Passage
******************************

A Beginner's Look at BenchmarkTools.jl

For the number of years I’ve been programming using Julia, I’ve never really been concerned with performance. Which is to say, I’ve appreciated that other people are interested in performance and have proven that Julia can be as fast as any other performance language out there. But I’ve never been one to pour over the Performance Tips section of the Julia manual trying to squeeze every last bit of performance.

But now that I’ve released OmniSci.jl, and as a company one of our major selling points is accelerated analytics, I figured it was time to stop assuming I wrote decent-ish code and really pay attention to performance. This post highlights my experience as a beginner, and hopefully will show how others can get started in learning to optimize their Julia code.

Read The Manuals!

******************************

Supplied information
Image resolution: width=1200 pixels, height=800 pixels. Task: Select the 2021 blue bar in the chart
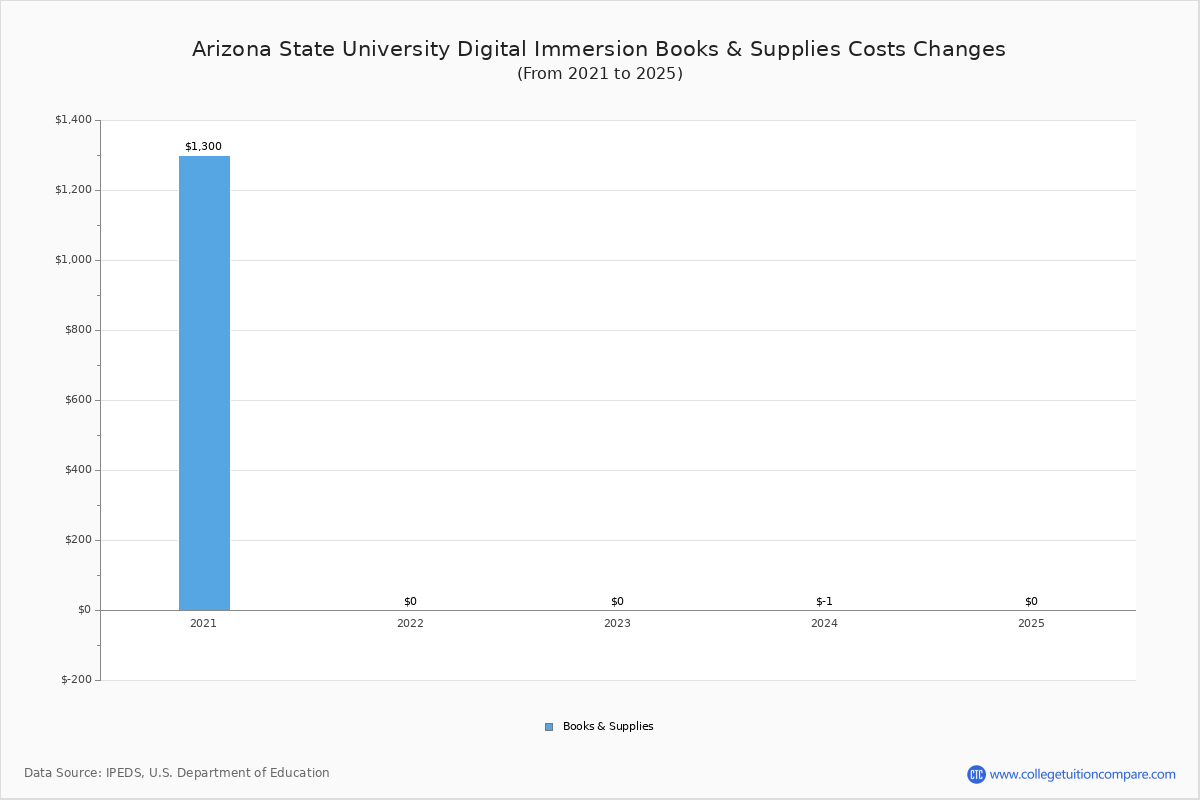coord(203,380)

******************************

What you are asked to do
From the BenchmarkTools.jl post, copy the part that opens with the words containing "But now that" and closes with "their Julia code.", replacing "accelerated analytics" with "high-speed analytics".

Task result
But now that I’ve released OmniSci.jl, and as a company one of our major selling points is high-speed analytics, I figured it was time to stop assuming I wrote decent-ish code and really pay attention to performance. This post highlights my experience as a beginner, and hopefully will show how others can get started in learning to optimize their Julia code.